Of the many dumb ways to close budget holes, perhaps the one most worthy of the title “self-inflicted wound” is the move to reduce the number of extra-curricular activities offered to students (or to pass along the costs to families in the form of fees).
I can’t prove it, but I strongly suspect that one of the reasons American kids do so well in life (starting entrepreneurial companies, embracing a spirit of optimism, creating wealth, etc.)–even though they score poorly on international tests–is because of what they pick up from sports, theater, band, student council, and the like. These activities are perfectly designed to teach “the most important things,” as David Brooks describes them in his column today, like character, and how to build relationships.
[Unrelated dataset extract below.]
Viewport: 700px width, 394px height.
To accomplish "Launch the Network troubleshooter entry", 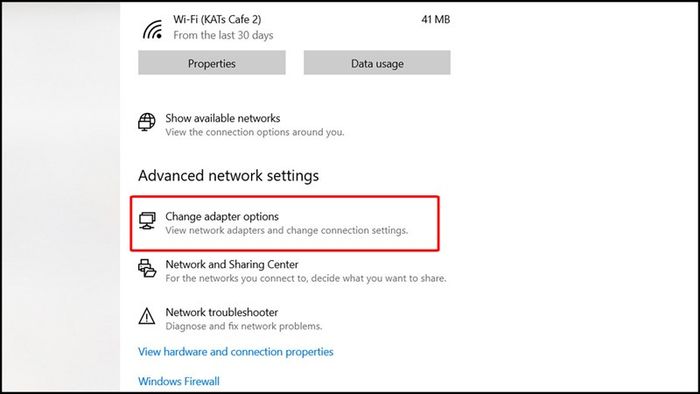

Over the past few decades, we have tended to define human capital in the narrow way, emphasizing I.Q., degrees, and professional skills. Those are all important, obviously, but this research illuminates a range of deeper talents, which span reason and emotion and make a hash of both categories:
Attunement: the ability to enter other minds and learn what they have to offer.
Equipoise: the ability to serenely monitor the movements of one’s own mind and correct for biases and shortcomings.
Metis: the ability to see patterns in the world and derive a gist from complex situations.
Sympathy: the ability to fall into a rhythm with those around you and thrive in groups.
I can only imagine that when educators discover Brooks’ new book on this subject, they will rush to incorporate all manner of social and emotional education into the school day. But that’s missing the point. It’s the stuff kids do after the school bell rings that is better suited to “educating the emotions.” And if we throw those activities overboard during this time of budget cuts, we’ll be losing something valuable indeed.